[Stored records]
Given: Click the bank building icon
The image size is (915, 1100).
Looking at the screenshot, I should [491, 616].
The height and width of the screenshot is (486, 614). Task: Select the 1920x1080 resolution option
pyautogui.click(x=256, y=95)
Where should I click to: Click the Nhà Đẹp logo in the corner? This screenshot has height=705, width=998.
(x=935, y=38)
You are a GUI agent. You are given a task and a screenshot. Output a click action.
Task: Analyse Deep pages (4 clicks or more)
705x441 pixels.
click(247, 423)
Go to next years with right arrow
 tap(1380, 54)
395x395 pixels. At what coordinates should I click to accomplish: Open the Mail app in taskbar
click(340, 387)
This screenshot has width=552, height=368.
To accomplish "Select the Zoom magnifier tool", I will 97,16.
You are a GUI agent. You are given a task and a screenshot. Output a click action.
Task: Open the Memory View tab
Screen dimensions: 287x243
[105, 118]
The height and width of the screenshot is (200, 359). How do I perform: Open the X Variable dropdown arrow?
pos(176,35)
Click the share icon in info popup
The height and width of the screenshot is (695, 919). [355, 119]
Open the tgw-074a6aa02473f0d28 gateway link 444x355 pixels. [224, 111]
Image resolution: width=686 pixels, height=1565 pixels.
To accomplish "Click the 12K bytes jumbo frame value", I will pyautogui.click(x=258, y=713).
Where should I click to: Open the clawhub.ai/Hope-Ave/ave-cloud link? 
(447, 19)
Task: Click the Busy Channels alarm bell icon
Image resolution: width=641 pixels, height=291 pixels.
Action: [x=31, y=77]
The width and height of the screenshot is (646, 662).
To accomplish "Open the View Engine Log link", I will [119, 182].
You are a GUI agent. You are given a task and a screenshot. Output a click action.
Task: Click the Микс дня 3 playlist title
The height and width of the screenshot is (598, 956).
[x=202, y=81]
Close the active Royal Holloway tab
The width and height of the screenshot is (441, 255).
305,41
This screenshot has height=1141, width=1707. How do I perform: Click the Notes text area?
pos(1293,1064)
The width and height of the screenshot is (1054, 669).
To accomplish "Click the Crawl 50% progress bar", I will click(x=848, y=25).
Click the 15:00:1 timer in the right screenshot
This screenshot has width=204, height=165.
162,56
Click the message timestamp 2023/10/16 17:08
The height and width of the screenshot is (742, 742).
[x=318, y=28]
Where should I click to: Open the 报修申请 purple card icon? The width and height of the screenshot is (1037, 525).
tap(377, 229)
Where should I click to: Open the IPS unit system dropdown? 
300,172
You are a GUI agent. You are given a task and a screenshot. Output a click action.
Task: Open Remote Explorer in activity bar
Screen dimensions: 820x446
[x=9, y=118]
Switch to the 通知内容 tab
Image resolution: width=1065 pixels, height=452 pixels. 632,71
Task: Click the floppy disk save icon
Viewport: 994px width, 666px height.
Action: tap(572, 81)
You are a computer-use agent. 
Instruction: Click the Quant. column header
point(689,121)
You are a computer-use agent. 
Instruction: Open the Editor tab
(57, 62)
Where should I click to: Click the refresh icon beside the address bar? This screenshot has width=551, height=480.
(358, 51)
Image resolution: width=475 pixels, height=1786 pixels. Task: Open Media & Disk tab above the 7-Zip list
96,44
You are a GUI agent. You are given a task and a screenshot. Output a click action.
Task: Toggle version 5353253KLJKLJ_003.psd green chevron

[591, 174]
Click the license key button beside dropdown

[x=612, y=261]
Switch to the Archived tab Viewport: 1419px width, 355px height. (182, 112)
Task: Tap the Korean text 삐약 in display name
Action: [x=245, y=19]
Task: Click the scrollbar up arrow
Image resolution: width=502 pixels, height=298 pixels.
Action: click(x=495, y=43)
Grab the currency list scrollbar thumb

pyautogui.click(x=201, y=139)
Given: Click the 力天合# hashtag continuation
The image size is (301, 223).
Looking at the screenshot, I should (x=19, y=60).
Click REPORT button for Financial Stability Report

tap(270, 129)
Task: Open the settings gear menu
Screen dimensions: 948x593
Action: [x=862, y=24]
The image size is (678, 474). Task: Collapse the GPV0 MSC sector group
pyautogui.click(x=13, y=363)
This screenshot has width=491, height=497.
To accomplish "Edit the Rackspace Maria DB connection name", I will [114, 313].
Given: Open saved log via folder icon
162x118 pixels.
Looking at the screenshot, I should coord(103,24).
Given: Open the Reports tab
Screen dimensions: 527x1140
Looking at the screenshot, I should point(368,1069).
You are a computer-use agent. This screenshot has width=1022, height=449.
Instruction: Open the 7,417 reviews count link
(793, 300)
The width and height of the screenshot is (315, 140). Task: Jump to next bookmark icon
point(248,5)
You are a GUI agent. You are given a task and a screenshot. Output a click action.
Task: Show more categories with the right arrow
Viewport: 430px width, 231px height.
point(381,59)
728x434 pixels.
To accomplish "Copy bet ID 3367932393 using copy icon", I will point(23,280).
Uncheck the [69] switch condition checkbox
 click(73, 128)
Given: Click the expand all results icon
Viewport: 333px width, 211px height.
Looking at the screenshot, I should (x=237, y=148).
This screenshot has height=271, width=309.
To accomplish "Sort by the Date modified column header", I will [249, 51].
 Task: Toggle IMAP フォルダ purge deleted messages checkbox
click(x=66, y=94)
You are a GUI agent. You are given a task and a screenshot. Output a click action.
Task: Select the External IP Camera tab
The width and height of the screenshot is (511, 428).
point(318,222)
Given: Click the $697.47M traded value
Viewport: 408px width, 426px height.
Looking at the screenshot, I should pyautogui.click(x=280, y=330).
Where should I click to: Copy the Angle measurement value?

*Instructions for the task:* Please state how many lines of the data hold the string "value", with nothing else in your reply.

*Answer section:* 3